## Aim of the exercise
Return every record below exactly as given, images excluded.

## Records for this exercise
>>>>>
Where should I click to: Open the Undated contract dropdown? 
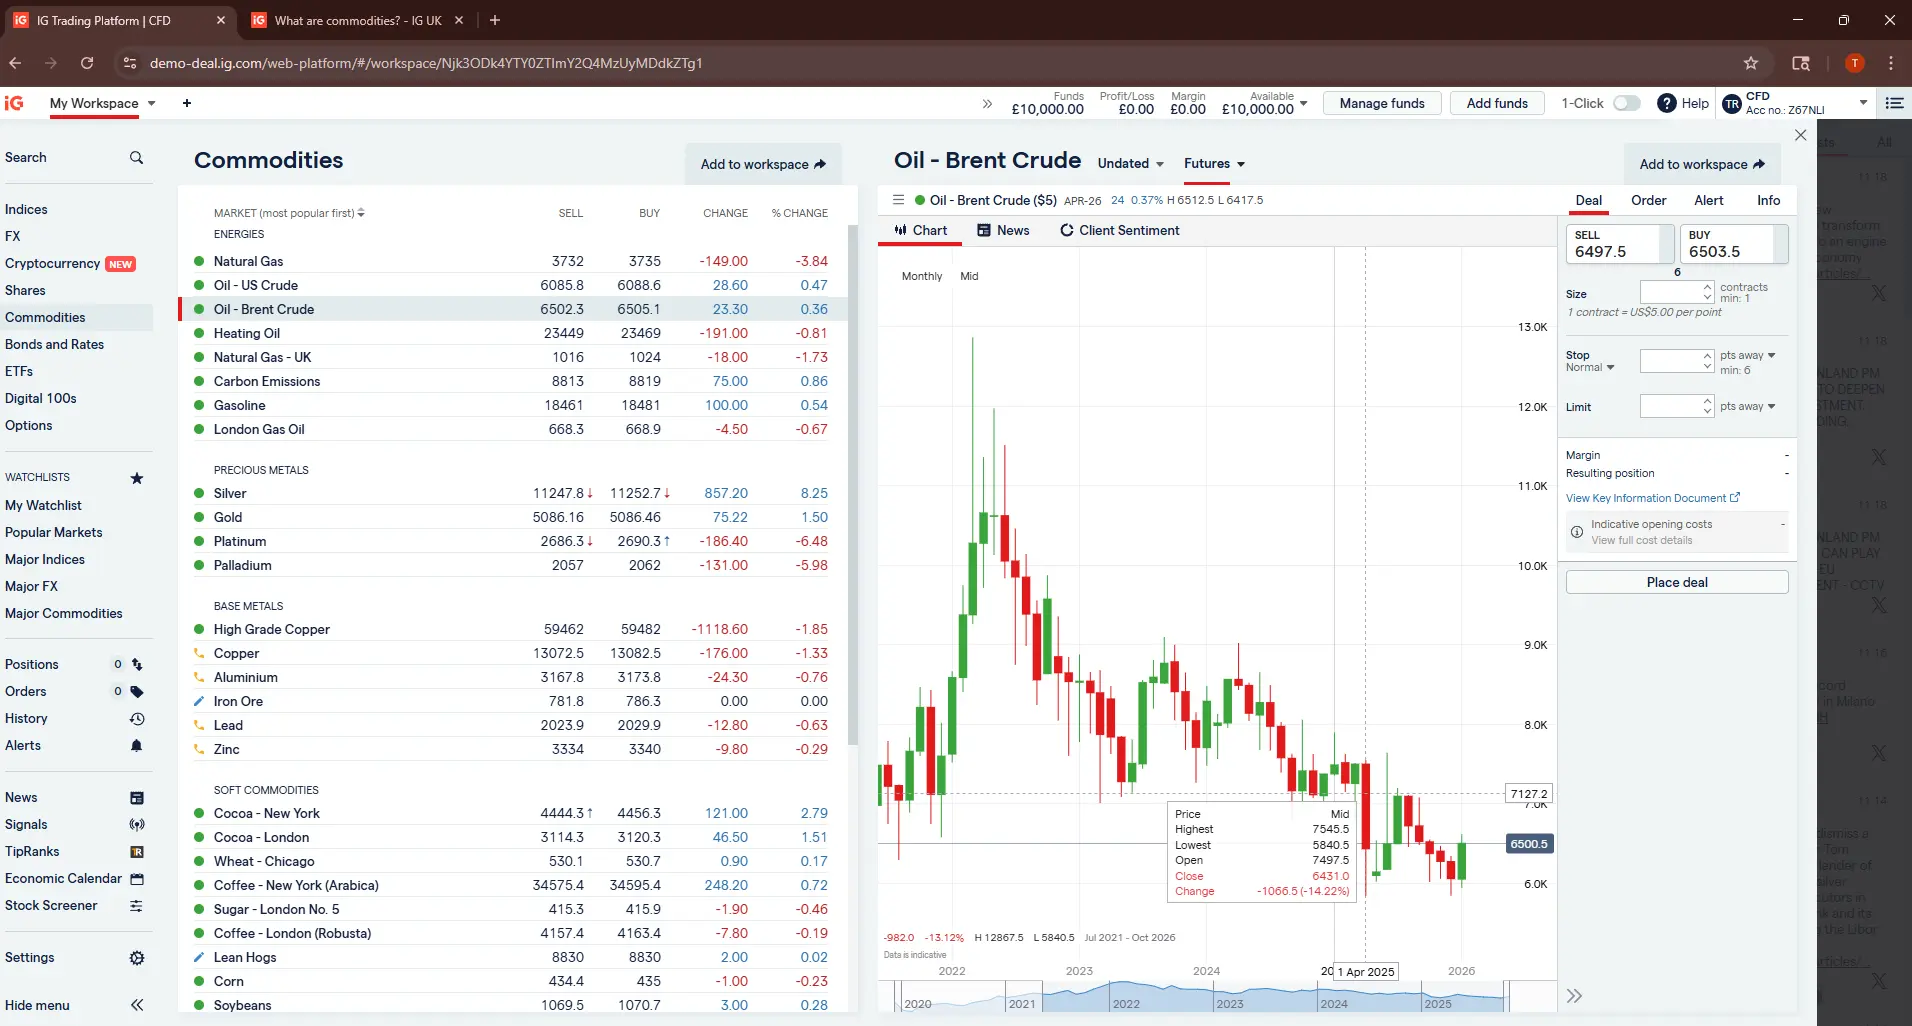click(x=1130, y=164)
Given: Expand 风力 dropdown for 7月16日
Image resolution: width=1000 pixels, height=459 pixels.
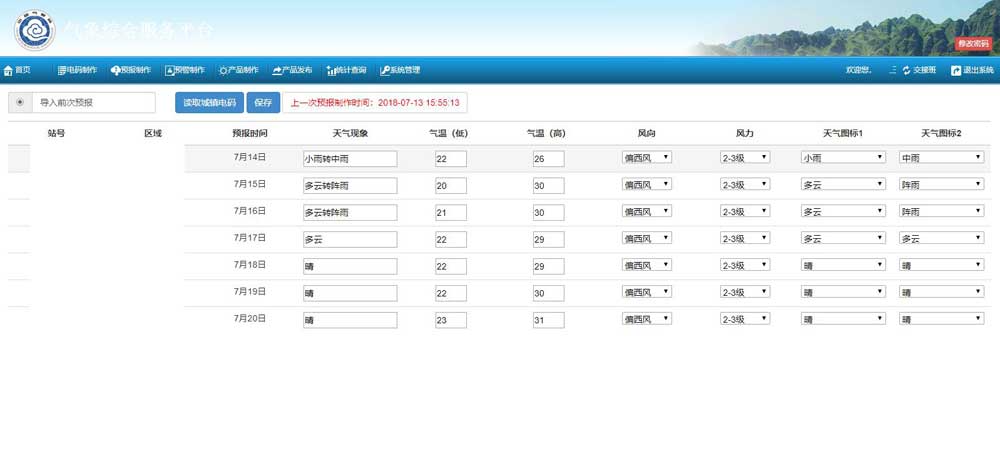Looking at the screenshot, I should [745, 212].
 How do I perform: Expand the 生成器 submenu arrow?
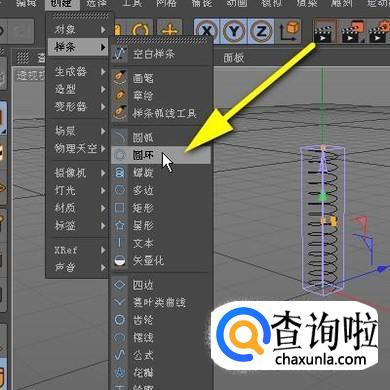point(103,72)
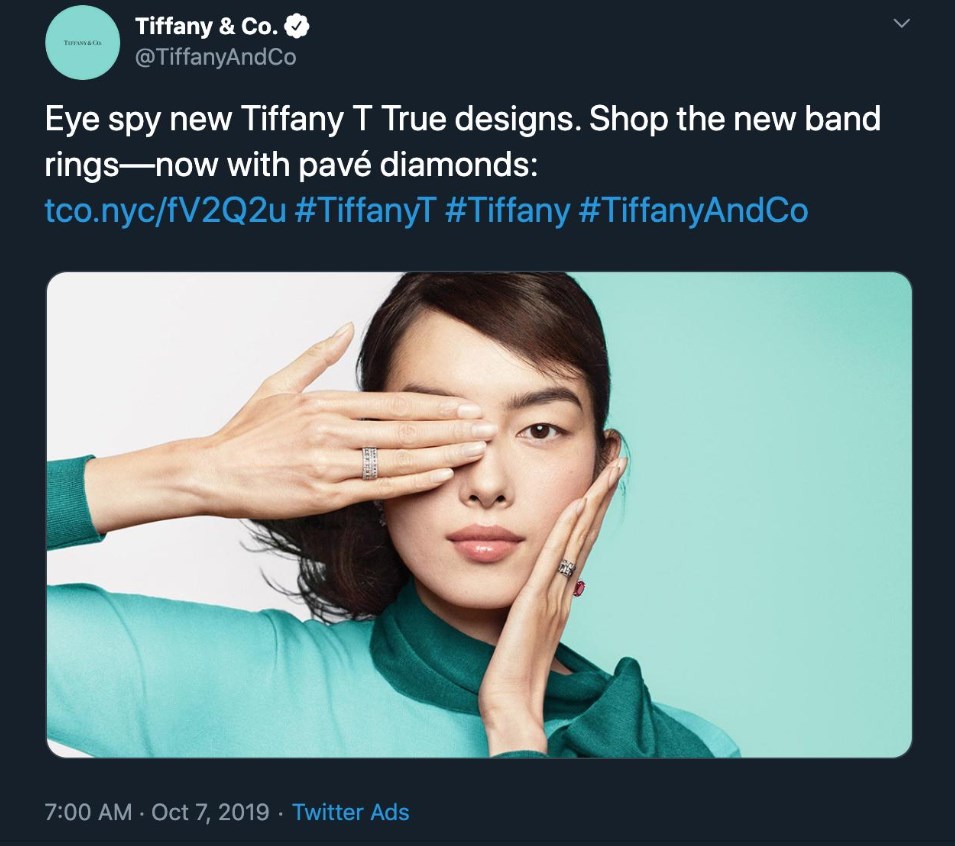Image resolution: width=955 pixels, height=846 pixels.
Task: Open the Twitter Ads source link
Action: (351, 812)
<<<<<
## Written solution
Where should I click to: Open the Undated contract dropdown? 
click(x=1130, y=164)
Given: Expand 风力 dropdown for 7月16日
Image resolution: width=1000 pixels, height=459 pixels.
Looking at the screenshot, I should [745, 212].
 How do I perform: Expand the 生成器 submenu arrow?
point(103,72)
Image resolution: width=955 pixels, height=846 pixels.
Task: Open the Twitter Ads source link
Action: (351, 812)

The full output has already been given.